Viewing 3 replies - 1 through 3 (of 3 total)
  • Plugin Author Kyle Gilman

    (@kylegilman)

    It’s news to me that FFMPEG is being deprecated. That would be a huge loss for the video community. Where did you hear that? I know if you ran early versions of the FFMPEG-forked project LIBAV using an ffmpeg command, it would give a warning that the ffmpeg command was deprecated and that you should use avconv instead. But that was just letting you know you should switch commands, not that the FFMPEG was deprecated, and LIBAV has been a dead project for many years. I’m planning to remove support for it eventually.

    However, you don’t need FFMPEG for thumbnail generation. I came up with a workaround about 9 years ago by using your browser’s built-in video decoding capabilities. The one missing feature is automatic thumbnail creation when videos are uploaded. I hope to tackle that some day, but it will require opening up the admin area of WordPress in order to do it, so it’s not as hands-off as the current FFMPEG method.
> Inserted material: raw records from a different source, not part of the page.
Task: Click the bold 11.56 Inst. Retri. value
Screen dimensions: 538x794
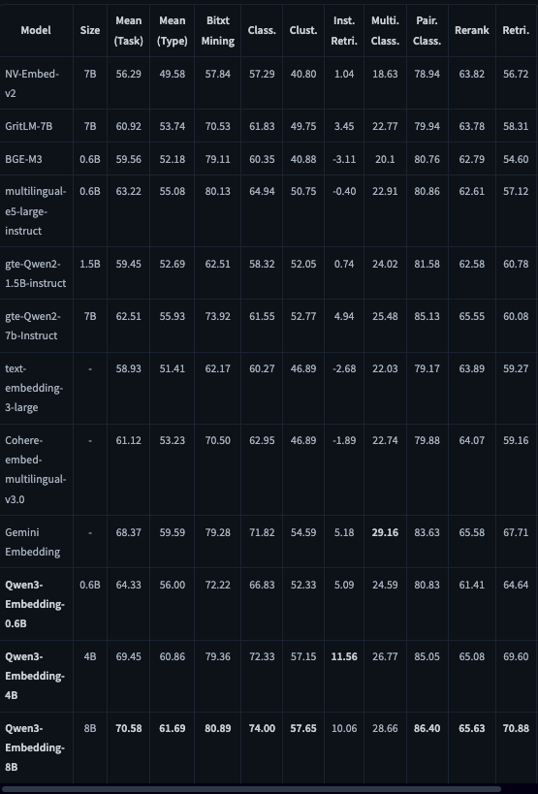Action: [344, 656]
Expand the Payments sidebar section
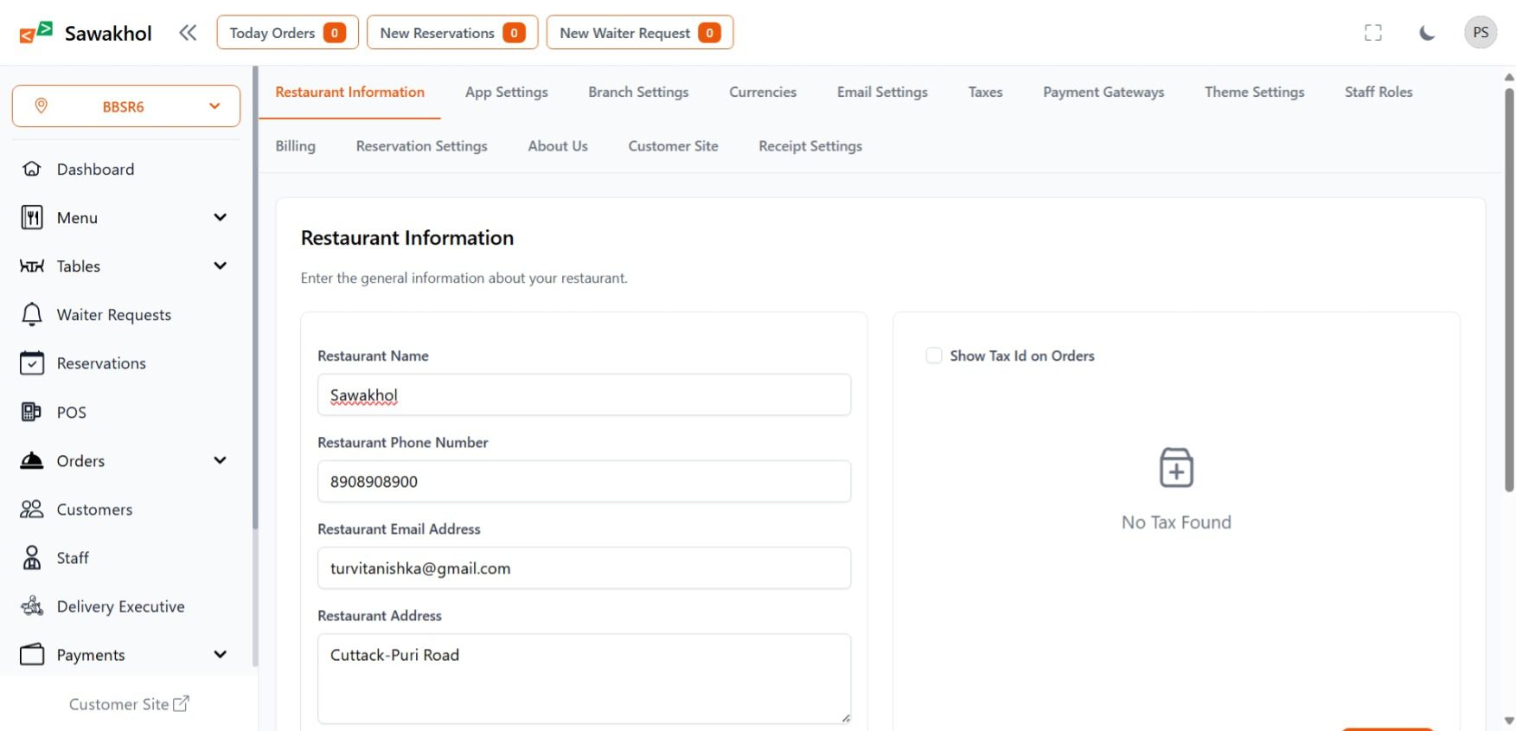This screenshot has height=731, width=1516. [220, 655]
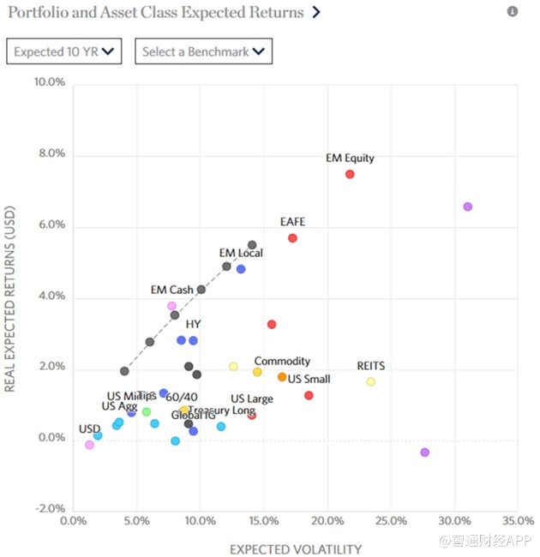540x557 pixels.
Task: Click the Portfolio and Asset Class Expected Returns title
Action: [155, 13]
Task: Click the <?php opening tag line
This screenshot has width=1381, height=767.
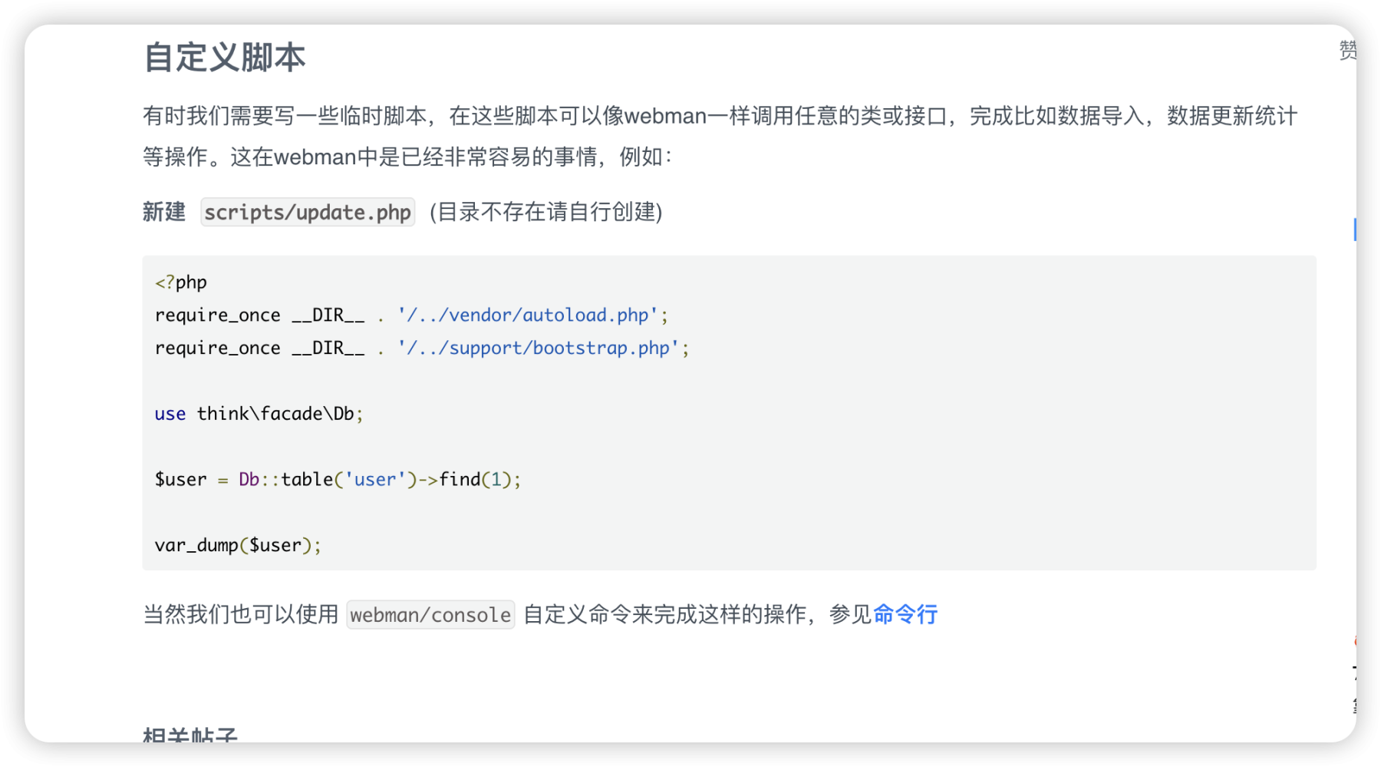Action: pyautogui.click(x=181, y=283)
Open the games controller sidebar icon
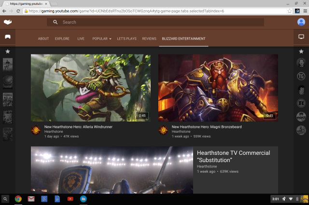309x205 pixels. tap(8, 37)
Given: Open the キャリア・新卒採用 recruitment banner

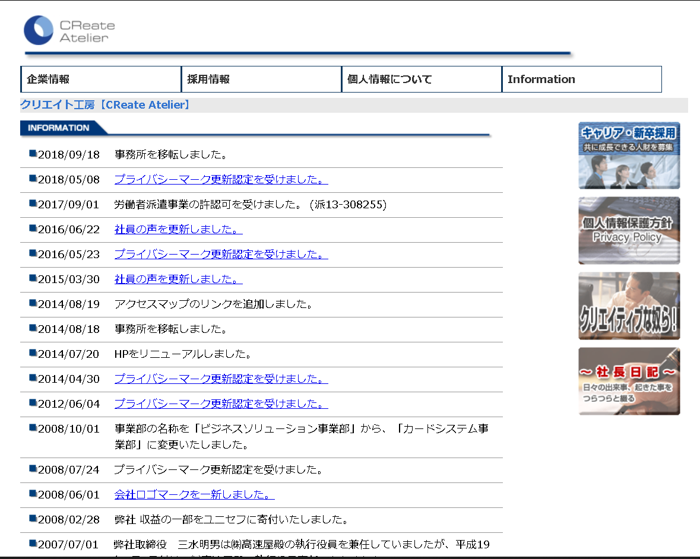Looking at the screenshot, I should (629, 155).
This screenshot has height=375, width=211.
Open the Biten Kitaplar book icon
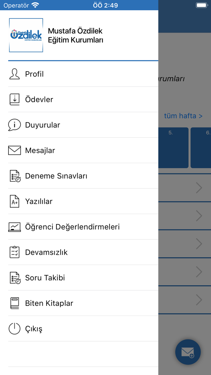(x=14, y=303)
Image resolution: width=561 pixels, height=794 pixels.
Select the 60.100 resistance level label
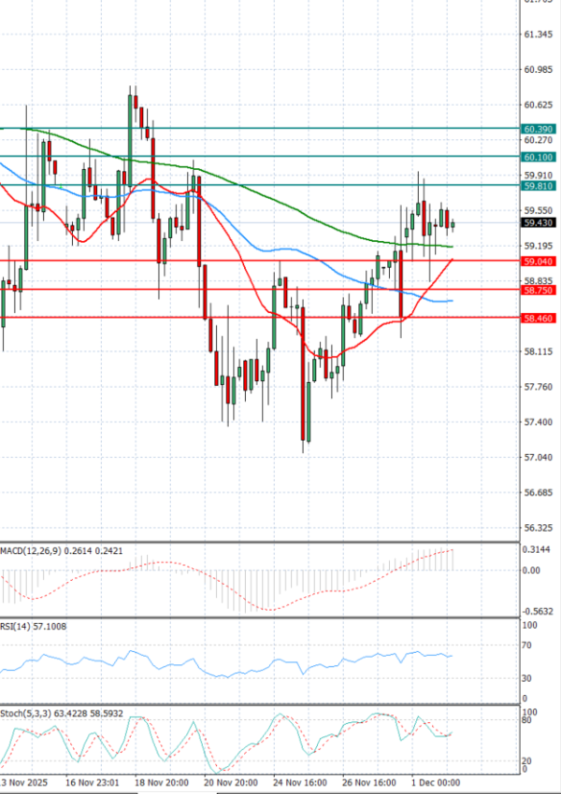(538, 157)
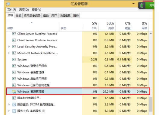The width and height of the screenshot is (165, 115).
Task: Click the 服务和控制器应用 process icon
Action: (x=14, y=98)
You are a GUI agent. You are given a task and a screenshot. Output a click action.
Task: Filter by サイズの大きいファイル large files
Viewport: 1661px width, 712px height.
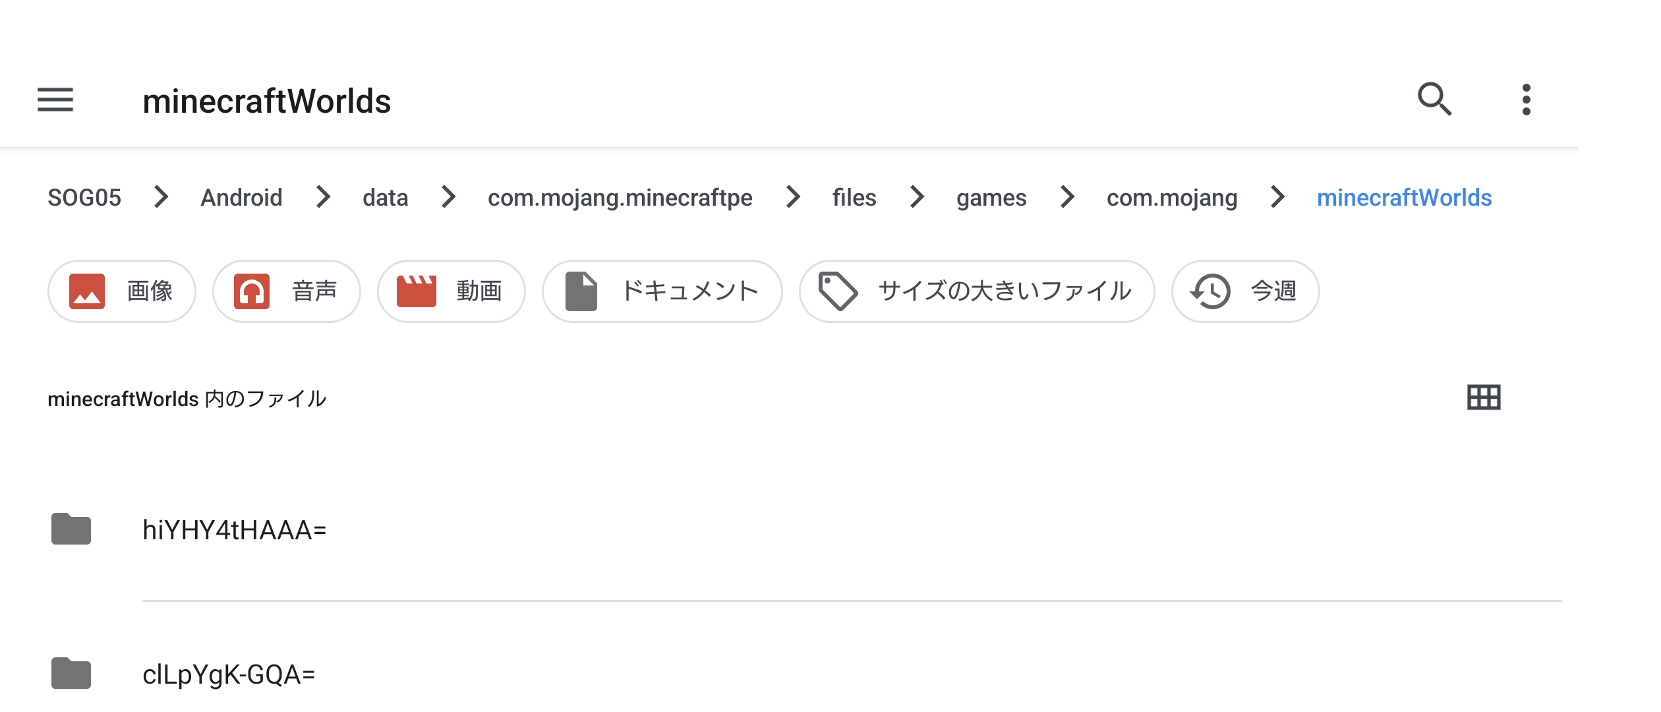[977, 291]
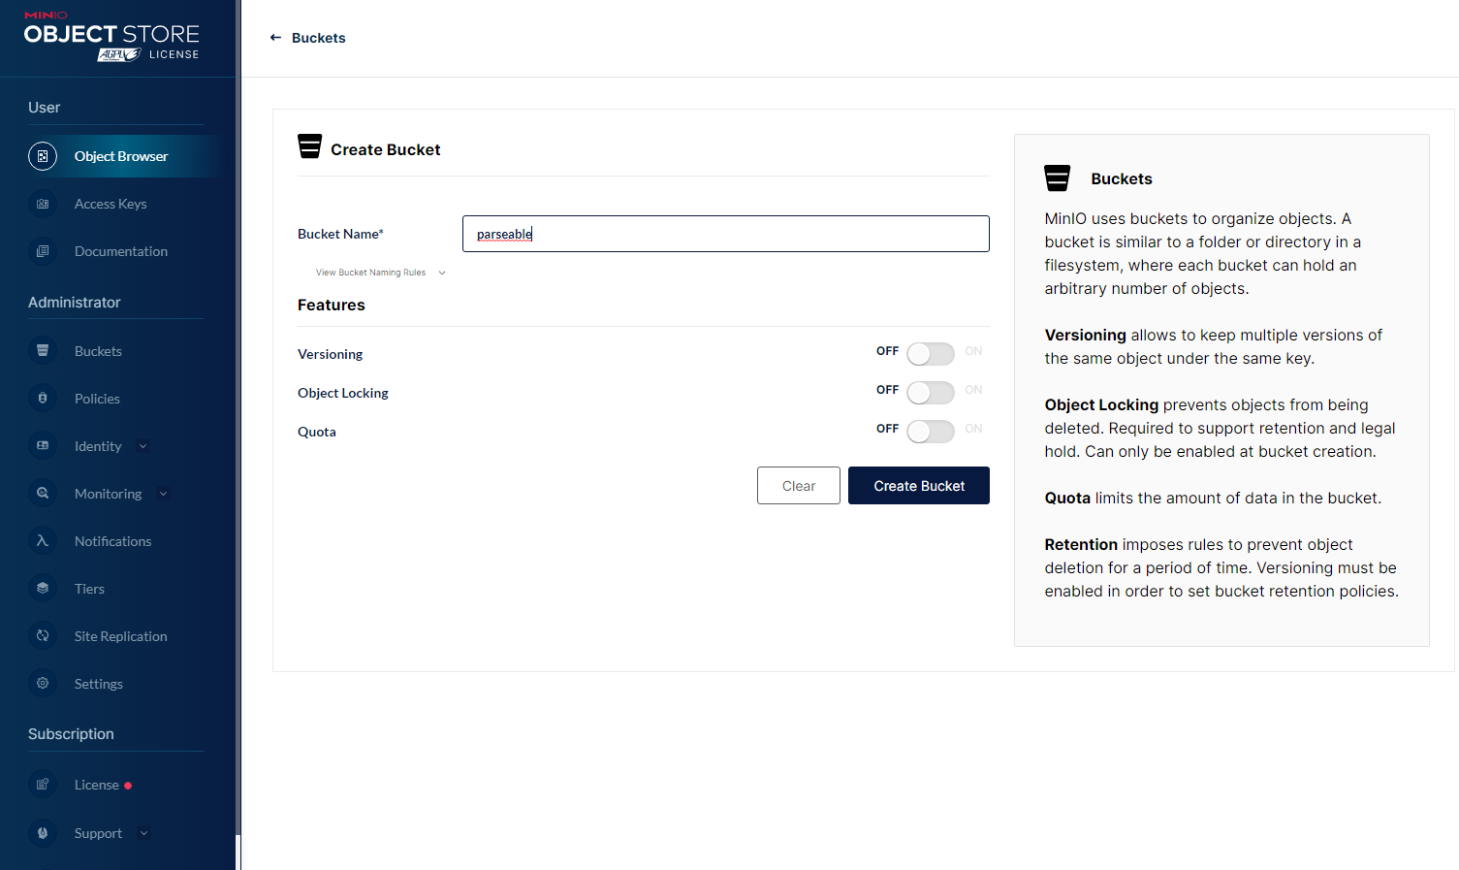The height and width of the screenshot is (870, 1459).
Task: Click the Settings gear icon
Action: [43, 684]
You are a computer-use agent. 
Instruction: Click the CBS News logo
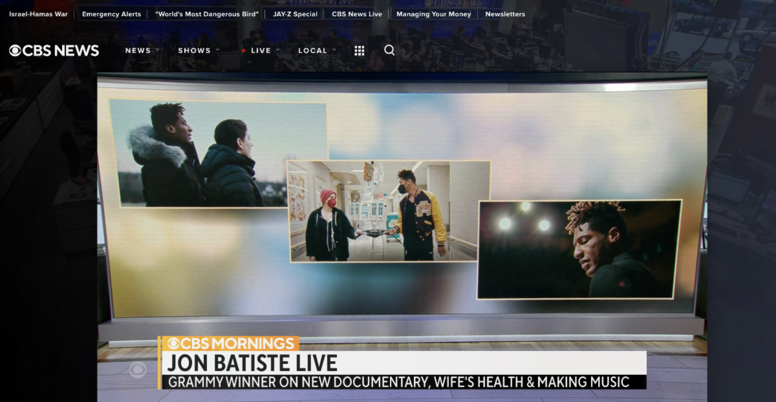point(54,50)
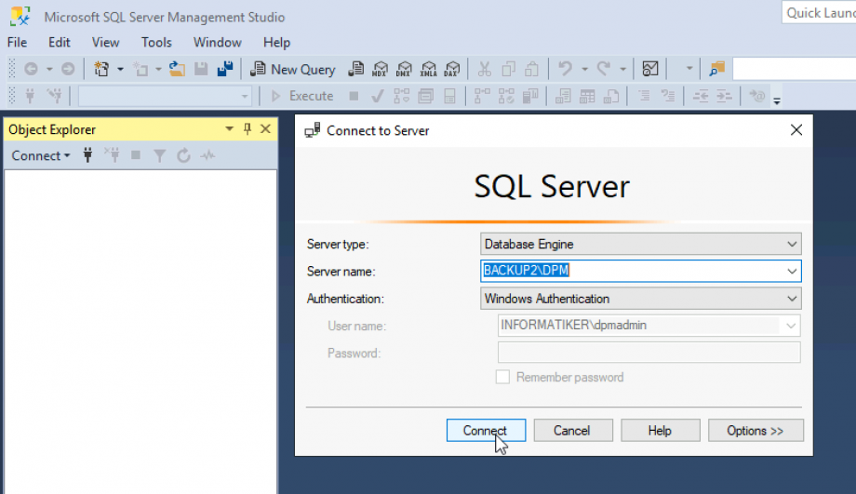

    • This reply was modified 1 year, 10 months ago by Kyle Gilman.
    Thread Starter terrorem

    (@terrorem)

    I am sorry, I totally misread this email from my host – the relevant portion of which is included below.

    “The PHP-FFmpeg project has not been renewed for the last few years and is not compatible with the RHEL 8 based systems. Since code for alt-PHP-FFmpeg is outdated and FFmpeg has a lot of third-party dependencies, this module is not available for CloudLinux OS Shared 8.”

    In any event I am back on a CentOS 7 server with FFMPEG installed until my host phases them out. Prior to migrating back to the CentOS server I was having issues with thumbnails not generating even in my browser. I would get a “media not accessable” or something to that effect error.

    Perhaps this would be better discussed via e-mail but this capability is mission-critical for my website and I would love to find a long-term solution.

    Thanks so much in advance!

    Plugin Author Kyle Gilman

    (@kylegilman)

    Ah. There are a lot of confusing terms involved with FFMPEG. I’ll try to clear it up as much as I can.

    What Videopack requires is access to the FFMPEG binary on your server and a PHP configuration that allows executing files via proc_open. I used to run Centos 7 on my server but I switched to RHEL-compatible Rocky Linux 8 about a year ago and I haven’t had any trouble with it and I can’t think of a reason why it would work differently on 8 vs 7. You can install FFMPEG using your server’s package manager.

    There was a PHP module/extension called FFMPEG-PHP that hasn’t been updated since 2007. In order to use it you (or your host) would have to install and configure it with your server’s PHP installation. Back when I started building this plugin in 2010, it seemed too outdated to use and I have never required it. As far as I know, there is no way you could even use it with Videopack.

    There is also a PHP library called PHP-FFMPEG which is actively maintained and seems great. It didn’t exist yet when I started Videopack and I would love to integrate it some day so I can just not worry about most of the finicky stuff about FFMPEG. If I used it, it would be installed along with the Videopack files and you wouldn’t notice it. One roadblock is that it requires the FFPROBE binary in addition to FFMPEG, and I don’t want to make it even harder to get this working.

    • This reply was modified 1 year, 10 months ago by Kyle Gilman.